The 208,000 square foot, five-storey Kingsland Data Centre, which officially opened its doors on Wednesday, also marked Kingsland Development’s first foray into the technology sector. The company already has experience in industrial warehousing and hospitality developments in Singapore, Malaysia and Cambodia.
“I aim to have the data centre bring in at least 50 per cent of Kingsland’s revenue in the future,” said the chairman and managing director of the Kingsland Group, Sok Hang Chaw, without stipulating a timeline. “We see further demand from the industry for more space for data centres.”

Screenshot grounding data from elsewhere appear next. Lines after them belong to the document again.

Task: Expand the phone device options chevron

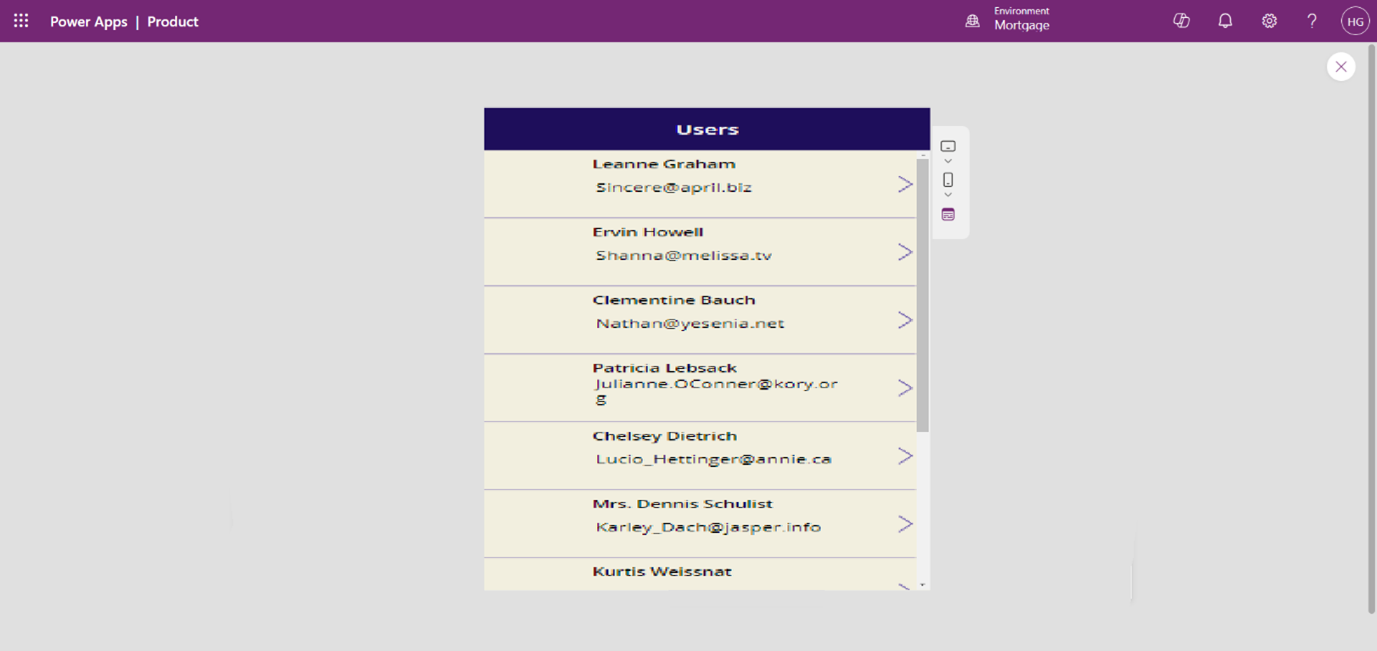Action: point(948,196)
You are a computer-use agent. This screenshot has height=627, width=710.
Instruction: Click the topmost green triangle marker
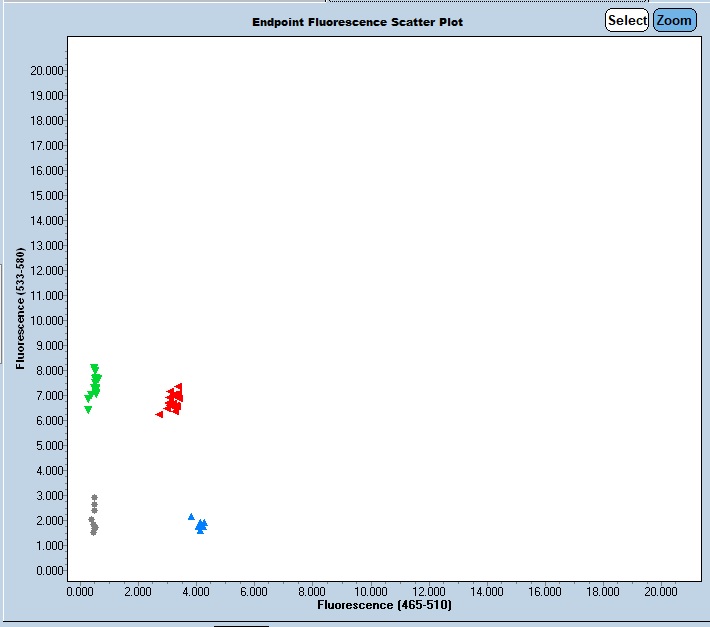coord(94,368)
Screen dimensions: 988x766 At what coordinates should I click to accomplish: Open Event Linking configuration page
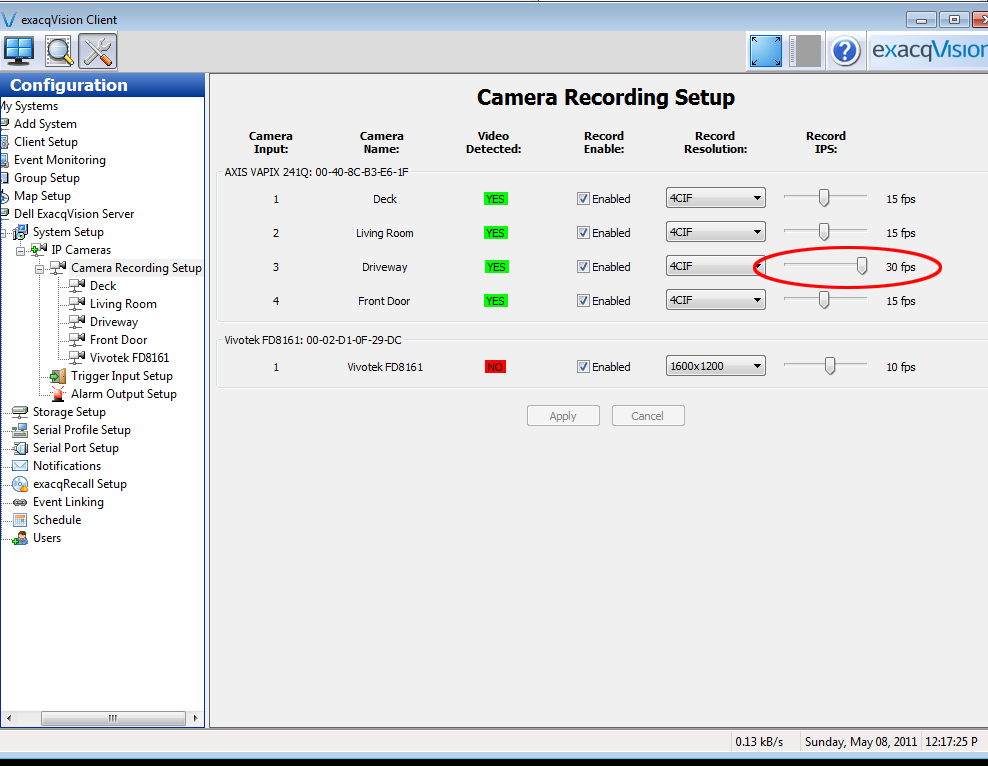(x=68, y=502)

In a report published in July that surveyed the supply of data centres here, Singapore’s co-location market generated US$963 million in revenue in 2014. Co-location refers to availability of equipment, space and bandwidth for rental to retail customers.
This figure is projected to grow at a two-year CAGR (compound annual growth rate) of 15 per cent to more than US$1.2 million in 2016.
The same survey, conducted by Canada-based independent research and consulting firm Structure Research, noted that there were 44 unique co-location data centres here, totalling around two million square feet of data centre capacity.
The data centre scene is still expanding. Equinix, the second largest data centre provider here, opened its third centre here.
Other noteworthy data centre providers like MediaCorp’s 1-Net and Digital Realty Trust are also making expansion plans.
Kingsland is taking a slightly different tack. In touting its new facility as a multi-tier wholesale data centre, the company believes it can cater to the needs of more customers.
“Tiers” refer to the level of functionality, security and redundancy offered to systems housed in data centres based on set guidelines; the higher the tier, the better the services offered.
Chief operating officer of Kingsland Development Asher Ling explained that most data centres here focus on only one tier, while Kingsland hopes to attract clients with diverse range of need.
As the manufacturing and hospitality sectors approach saturation with fewer opportunities for smaller players, Mr Sok is hoping to carve out new terrain for Kingsland in the data centre market. Already, Kingsland is getting queries from banks, information technology firms and telecommunications companies for its data centre services.
“Data centres will be Kingsland’s new growth area,” said Mr Sok.